Content starts

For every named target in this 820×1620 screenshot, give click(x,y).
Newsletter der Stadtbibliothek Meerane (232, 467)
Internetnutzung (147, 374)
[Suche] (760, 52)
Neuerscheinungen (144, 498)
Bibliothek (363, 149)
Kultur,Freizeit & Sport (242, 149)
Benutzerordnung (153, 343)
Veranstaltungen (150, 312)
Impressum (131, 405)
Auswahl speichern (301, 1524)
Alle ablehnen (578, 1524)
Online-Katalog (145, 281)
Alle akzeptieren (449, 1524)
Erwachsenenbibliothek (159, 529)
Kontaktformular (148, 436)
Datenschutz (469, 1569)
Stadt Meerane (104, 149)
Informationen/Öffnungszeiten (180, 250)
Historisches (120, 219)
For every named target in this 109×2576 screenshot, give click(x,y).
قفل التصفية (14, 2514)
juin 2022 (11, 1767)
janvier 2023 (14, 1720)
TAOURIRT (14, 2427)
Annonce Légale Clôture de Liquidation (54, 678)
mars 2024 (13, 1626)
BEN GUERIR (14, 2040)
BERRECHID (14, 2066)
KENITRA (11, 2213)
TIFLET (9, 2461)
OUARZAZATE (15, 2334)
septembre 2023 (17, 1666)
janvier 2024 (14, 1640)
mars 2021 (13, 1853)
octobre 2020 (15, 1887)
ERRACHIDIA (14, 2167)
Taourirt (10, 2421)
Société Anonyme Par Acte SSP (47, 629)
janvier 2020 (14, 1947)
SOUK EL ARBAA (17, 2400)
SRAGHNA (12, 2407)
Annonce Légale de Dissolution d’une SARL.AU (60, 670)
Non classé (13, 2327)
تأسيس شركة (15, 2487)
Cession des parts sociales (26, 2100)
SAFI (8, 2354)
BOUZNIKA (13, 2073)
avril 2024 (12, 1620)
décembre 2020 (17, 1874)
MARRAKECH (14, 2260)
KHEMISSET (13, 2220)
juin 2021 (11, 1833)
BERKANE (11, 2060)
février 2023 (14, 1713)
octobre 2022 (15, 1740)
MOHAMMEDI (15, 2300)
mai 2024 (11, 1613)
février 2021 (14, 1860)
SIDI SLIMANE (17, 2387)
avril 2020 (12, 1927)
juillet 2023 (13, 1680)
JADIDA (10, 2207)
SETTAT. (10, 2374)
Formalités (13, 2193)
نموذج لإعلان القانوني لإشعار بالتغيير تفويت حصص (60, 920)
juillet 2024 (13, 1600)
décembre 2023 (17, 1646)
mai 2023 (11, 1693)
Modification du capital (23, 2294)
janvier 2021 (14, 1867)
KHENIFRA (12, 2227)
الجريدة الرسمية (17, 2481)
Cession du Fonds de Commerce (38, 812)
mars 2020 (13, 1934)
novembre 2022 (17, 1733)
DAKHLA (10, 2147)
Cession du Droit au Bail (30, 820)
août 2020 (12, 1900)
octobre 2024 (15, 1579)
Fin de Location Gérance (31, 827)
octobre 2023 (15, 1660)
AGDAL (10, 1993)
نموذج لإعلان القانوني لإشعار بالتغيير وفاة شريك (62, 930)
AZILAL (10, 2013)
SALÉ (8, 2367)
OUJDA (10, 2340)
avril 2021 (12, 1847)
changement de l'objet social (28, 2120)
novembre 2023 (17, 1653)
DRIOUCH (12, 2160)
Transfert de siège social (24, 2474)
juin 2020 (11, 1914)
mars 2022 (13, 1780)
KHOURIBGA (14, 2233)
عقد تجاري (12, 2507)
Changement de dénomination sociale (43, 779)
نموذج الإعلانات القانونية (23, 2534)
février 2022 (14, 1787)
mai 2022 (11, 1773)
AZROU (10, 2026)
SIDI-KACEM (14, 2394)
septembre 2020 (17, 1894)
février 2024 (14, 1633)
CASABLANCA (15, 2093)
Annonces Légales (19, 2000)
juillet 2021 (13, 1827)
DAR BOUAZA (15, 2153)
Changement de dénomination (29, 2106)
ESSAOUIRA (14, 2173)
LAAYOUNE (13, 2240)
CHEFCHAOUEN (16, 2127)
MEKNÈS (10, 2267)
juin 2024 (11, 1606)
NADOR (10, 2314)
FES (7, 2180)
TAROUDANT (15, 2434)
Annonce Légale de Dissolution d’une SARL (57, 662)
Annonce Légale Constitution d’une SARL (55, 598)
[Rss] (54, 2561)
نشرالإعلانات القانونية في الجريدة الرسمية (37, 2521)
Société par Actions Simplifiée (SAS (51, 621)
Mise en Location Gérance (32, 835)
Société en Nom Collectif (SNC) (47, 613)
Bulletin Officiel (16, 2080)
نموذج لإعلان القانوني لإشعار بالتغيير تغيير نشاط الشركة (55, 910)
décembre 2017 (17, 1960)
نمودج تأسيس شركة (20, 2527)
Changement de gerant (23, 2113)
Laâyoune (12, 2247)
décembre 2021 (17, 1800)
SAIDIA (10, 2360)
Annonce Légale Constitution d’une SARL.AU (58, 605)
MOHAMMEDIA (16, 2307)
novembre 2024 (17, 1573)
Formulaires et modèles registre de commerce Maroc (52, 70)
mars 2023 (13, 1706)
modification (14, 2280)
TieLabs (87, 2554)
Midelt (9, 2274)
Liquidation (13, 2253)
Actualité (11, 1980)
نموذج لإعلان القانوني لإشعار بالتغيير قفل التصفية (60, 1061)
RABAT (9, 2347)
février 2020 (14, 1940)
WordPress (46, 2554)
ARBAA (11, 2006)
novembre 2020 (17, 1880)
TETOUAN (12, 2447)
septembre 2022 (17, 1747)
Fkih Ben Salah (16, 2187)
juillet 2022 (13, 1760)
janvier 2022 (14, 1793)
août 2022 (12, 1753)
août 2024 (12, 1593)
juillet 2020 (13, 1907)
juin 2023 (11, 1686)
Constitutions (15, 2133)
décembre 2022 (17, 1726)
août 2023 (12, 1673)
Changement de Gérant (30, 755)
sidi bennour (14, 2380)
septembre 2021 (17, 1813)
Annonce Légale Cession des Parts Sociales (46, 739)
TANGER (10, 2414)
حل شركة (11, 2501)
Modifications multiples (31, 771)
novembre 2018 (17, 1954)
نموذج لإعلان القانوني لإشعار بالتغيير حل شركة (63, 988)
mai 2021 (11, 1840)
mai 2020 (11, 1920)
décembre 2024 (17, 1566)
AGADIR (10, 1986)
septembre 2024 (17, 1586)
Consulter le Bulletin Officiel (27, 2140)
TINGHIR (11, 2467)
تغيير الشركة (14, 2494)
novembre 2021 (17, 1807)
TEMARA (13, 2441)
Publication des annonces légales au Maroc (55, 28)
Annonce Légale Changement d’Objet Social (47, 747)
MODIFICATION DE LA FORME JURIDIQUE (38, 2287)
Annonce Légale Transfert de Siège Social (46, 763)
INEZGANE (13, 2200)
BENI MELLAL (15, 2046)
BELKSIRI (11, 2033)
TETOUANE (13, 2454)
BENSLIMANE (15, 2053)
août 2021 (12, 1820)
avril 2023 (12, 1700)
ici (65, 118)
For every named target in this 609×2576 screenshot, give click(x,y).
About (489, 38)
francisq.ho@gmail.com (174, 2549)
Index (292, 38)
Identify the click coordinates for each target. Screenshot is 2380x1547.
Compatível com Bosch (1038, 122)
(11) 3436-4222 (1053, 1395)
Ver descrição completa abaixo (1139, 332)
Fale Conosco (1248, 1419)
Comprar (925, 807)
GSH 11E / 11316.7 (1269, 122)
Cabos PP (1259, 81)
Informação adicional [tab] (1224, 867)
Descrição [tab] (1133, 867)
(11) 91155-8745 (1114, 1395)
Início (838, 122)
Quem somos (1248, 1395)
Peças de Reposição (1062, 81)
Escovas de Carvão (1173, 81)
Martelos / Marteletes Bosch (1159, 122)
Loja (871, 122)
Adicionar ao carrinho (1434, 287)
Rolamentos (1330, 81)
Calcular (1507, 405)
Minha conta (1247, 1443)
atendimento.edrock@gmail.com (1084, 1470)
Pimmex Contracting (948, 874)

Content ends

#### Try it:
Transcribe exactly, and only, the lines from the one with "TETOUANE (13, 2454)" through the last line of the data.

#### Task output:
TETOUANE (13, 2454)
BENSLIMANE (15, 2053)
août 2021 (12, 1820)
avril 2023 (12, 1700)
ici (65, 118)
For every named target in this 609×2576 screenshot, give click(x,y).
About (489, 38)
francisq.ho@gmail.com (174, 2549)
Index (292, 38)
Identify the click coordinates for each target. Screenshot is 2380x1547.
Compatível com Bosch (1038, 122)
(11) 3436-4222 (1053, 1395)
Ver descrição completa abaixo (1139, 332)
Fale Conosco (1248, 1419)
Comprar (925, 807)
GSH 11E / 11316.7 (1269, 122)
Cabos PP (1259, 81)
Informação adicional [tab] (1224, 867)
Descrição [tab] (1133, 867)
(11) 91155-8745 (1114, 1395)
Início (838, 122)
Quem somos (1248, 1395)
Peças de Reposição (1062, 81)
Escovas de Carvão (1173, 81)
Martelos / Marteletes Bosch (1159, 122)
Loja (871, 122)
Adicionar ao carrinho (1434, 287)
Rolamentos (1330, 81)
Calcular (1507, 405)
Minha conta (1247, 1443)
atendimento.edrock@gmail.com (1084, 1470)
Pimmex Contracting (948, 874)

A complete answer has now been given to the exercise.